┌─ Provided material

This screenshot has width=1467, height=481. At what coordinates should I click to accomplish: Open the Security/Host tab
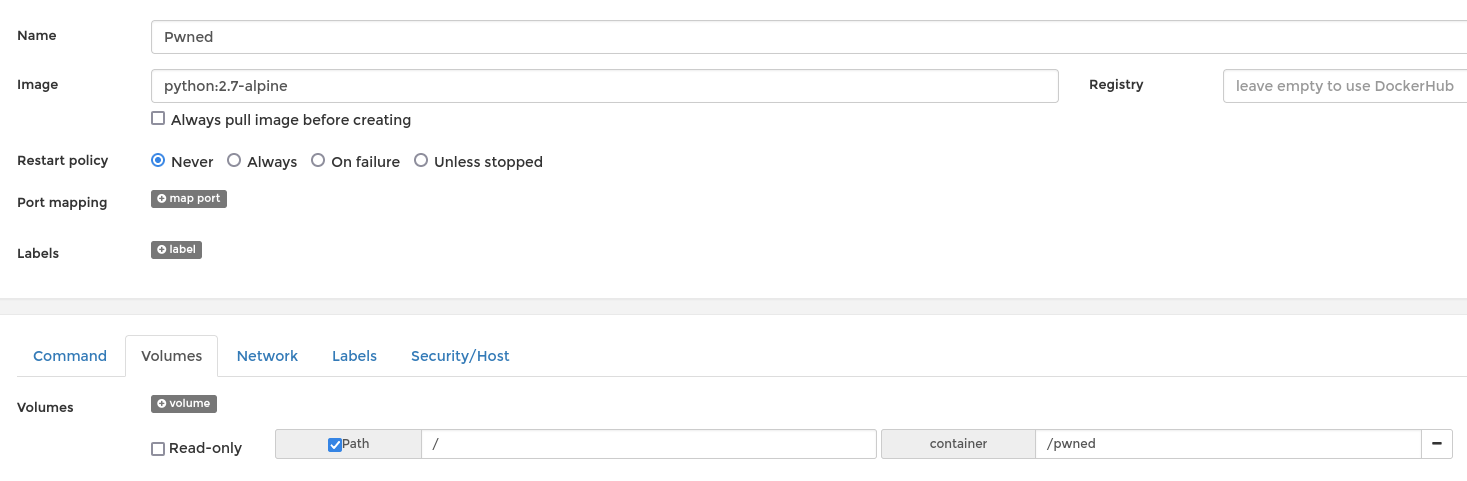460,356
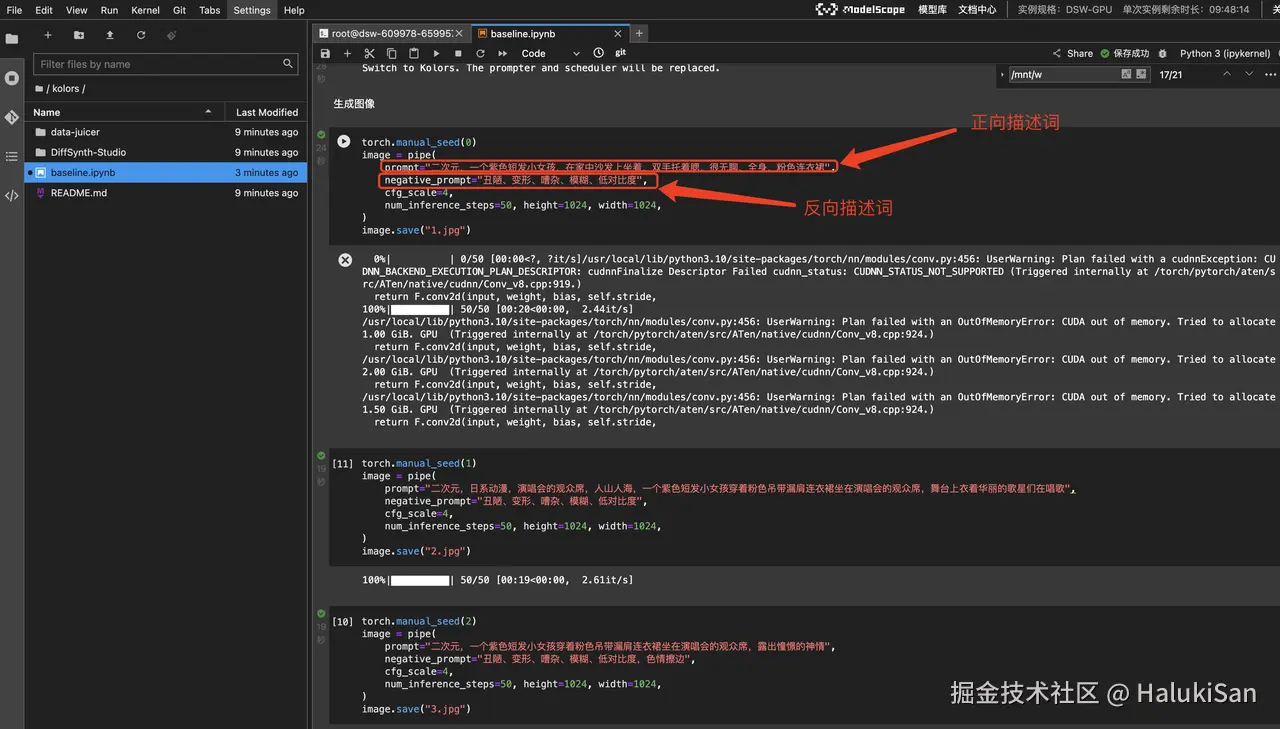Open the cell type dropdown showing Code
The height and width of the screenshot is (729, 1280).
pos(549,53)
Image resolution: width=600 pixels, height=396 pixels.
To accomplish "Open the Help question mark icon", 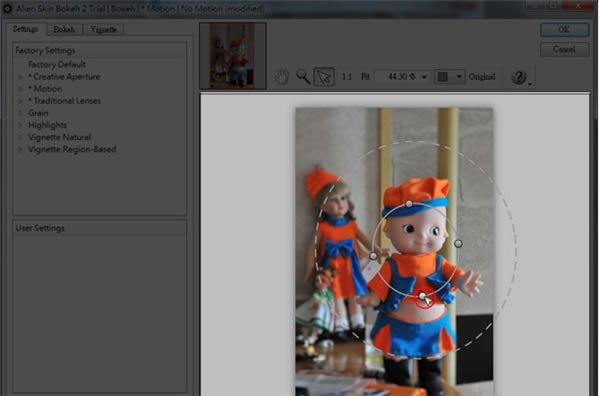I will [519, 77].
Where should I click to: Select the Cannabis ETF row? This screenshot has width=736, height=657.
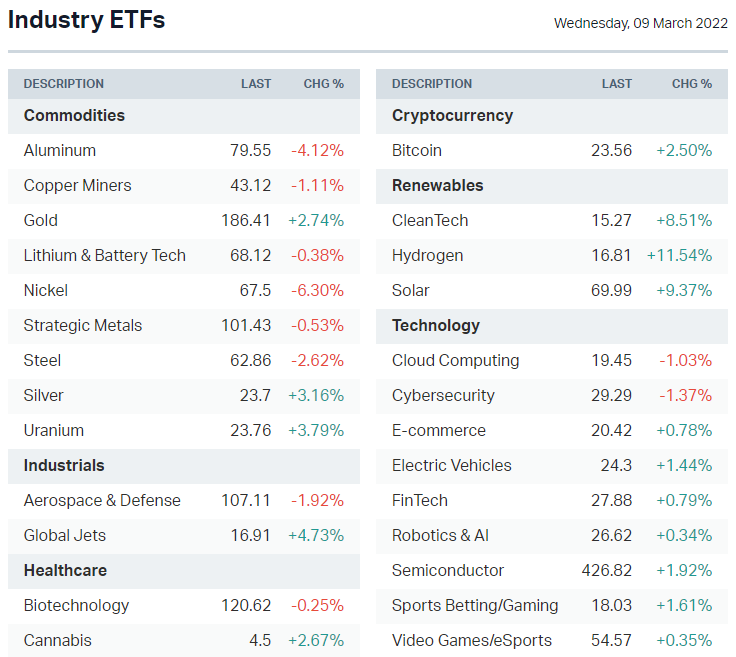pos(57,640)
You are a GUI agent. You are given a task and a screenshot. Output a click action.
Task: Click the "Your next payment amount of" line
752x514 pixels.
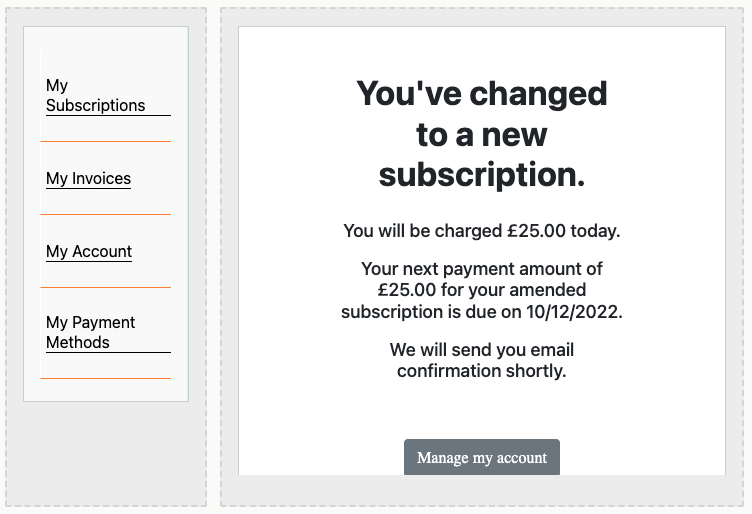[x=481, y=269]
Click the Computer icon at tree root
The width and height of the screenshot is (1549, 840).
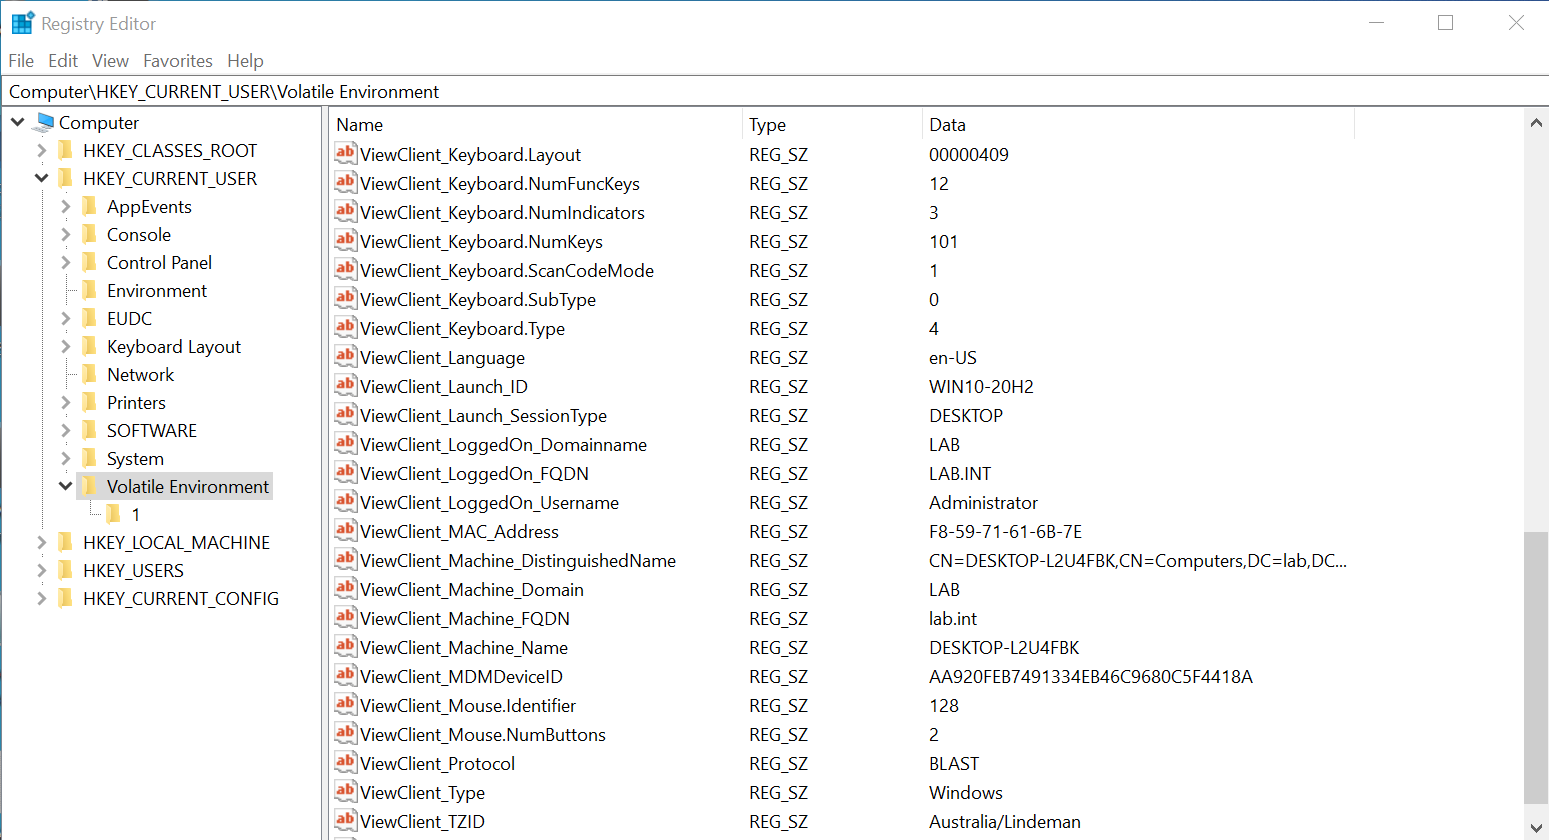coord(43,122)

└─

● What you are asked to do: Starting at the line that contains "The width and", transcribe every line through the end of the listing exactly, including both end lines and excluding pictures.

● Response:
The width and height of the screenshot is (1549, 840).
coord(43,122)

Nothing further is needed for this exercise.